20/10/2008

Baroque mais pas pédant

Au-delà du single pop ultra efficace ces jeunes new-yorkais se différencient de leurs cousins anglais par un pan baroque dans leurs compositions. La semaine commence avec difficulté vous dites vous…. Vous n’imaginez même pas… mais cela n’altère en rien mon jugement !

Baroque, non à la seule vue de la pochette, mais à l’écoute. Les envolées de cordes, les embardées de steel drums… autant de touches de fraîcheur insérées dans des compositions survitaminées. Le plus surprenant c’est que ce n’est ni dérangeant ni gonflant à la quatrième écoute.

J’apprécie tout particulièrement « Walcott », où guitare électrique et violoncelle jouent un pingpong musical qui ravit mes oreilles.

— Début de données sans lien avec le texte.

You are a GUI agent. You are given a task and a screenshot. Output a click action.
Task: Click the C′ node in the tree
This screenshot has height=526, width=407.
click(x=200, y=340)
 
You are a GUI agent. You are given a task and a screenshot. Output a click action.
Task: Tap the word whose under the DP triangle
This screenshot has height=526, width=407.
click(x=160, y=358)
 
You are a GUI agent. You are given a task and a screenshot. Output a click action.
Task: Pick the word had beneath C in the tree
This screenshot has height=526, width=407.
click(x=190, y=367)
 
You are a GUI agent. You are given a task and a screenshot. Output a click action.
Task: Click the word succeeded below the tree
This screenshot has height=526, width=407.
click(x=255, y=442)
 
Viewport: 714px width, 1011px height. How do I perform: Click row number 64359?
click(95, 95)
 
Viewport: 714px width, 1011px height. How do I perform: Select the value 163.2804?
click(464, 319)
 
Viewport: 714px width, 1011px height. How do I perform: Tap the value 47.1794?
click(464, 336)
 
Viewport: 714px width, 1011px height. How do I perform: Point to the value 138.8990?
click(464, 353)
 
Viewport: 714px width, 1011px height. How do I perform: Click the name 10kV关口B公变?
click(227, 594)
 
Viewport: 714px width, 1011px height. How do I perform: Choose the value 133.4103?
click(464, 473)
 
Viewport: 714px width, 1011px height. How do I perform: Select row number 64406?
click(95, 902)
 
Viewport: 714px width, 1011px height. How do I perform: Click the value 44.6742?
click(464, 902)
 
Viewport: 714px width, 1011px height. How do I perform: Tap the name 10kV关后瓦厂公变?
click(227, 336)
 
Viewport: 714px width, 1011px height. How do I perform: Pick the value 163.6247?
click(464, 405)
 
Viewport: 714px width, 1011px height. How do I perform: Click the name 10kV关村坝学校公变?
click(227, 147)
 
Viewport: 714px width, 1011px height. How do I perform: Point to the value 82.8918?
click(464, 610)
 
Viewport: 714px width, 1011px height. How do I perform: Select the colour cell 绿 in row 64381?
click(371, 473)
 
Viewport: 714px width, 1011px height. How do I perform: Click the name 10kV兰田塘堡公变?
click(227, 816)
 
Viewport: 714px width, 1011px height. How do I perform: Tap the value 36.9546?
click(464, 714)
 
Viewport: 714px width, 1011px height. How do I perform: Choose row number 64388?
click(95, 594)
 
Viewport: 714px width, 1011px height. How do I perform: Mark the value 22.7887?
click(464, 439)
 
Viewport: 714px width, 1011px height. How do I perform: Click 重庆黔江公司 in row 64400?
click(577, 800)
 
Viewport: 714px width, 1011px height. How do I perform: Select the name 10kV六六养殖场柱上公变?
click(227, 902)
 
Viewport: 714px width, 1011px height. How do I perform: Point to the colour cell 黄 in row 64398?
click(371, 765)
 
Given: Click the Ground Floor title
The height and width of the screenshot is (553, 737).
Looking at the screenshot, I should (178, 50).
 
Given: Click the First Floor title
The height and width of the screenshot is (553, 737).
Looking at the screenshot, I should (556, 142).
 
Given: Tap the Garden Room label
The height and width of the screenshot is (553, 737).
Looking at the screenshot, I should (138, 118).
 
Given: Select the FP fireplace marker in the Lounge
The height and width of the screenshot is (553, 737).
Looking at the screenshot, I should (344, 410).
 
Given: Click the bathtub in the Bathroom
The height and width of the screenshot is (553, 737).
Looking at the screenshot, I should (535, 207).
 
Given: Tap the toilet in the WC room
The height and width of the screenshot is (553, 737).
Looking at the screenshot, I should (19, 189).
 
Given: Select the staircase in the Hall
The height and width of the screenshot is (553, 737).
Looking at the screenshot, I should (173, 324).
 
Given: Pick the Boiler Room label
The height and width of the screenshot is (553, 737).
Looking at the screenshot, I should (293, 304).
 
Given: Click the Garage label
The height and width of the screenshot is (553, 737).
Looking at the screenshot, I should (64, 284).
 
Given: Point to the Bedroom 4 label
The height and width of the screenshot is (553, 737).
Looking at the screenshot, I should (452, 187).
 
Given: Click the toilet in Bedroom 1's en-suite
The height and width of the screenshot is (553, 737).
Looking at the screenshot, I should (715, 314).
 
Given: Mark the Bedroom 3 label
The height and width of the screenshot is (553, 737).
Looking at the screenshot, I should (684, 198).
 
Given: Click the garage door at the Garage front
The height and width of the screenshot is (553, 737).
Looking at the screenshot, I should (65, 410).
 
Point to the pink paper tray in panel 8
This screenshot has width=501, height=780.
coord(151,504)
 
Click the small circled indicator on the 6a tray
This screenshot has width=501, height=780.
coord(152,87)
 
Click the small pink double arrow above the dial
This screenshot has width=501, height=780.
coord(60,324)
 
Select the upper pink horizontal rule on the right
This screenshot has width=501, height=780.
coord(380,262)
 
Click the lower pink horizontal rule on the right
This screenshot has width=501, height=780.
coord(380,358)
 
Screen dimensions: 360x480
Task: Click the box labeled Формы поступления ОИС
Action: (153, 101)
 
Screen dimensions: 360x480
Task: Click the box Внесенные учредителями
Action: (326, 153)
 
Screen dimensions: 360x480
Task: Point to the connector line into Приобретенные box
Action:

A la pause café clope cure de vitamine c pour se réveiller du week-end, préférer ces jeune et dynamitant vampire.

 

Vampire week-end

17/10/2008

Capitale montée

 

Après avoir montré et séduit les Alsaciens avec ses chantiers en peinture, à l’ouest toute direction Paris. En la rue de seine c’est la galerie de l’Europe, le hasard n’existe définitivement  pas,  qui accueille ses œuvres jusqu’au 8 novembre.

Si le thème, les lieux sont les mêmes, le traitement évolue. La lumière est plus contrasté, le blanc, le vert et le bleu quasi absent, l’ocre, le marron et les gris habillent les scènes, les chantiers, et tout particulièrement les grues sont bien moins précises, l’atmosphère est plus apocalyptique, le ciel s’invite alors que les plans d’eau sont éclipsés, la  ligne d’horizon est souvent comme un phare introduisant la lumière pour illuminer l’ensemble de l’œuvre.

Parisien(ne)s venez découvrir, Alsaciens ne vous inquiétez pas il revient bientôt. 

 

Patrick Bastardoz

Galerie de l’Europe

55, rue de Seine - ParisVI

Jusqu’au 8 novembre 2008

13/10/2008

Aux grands Hommes la Nation reconnaissante

Un concert hommage à Brassens pour finir tranquillement le week-end, une belle idée, qui plus est en plein air. C’est à Yves Uzureau et ses musiciens –guitariste et contrebassiste – qu’il revint le plaisir de clore les festivités en souvenir du Sétois.

De belles interprétations, dans un style jazzy mais respectueux de la pompe et de la métrique originel. Un choix de chanson qui mettait plus en avant les textes plus équivoque, puis une fin plus académique avec « Margot » et « la mauvaise réputation ».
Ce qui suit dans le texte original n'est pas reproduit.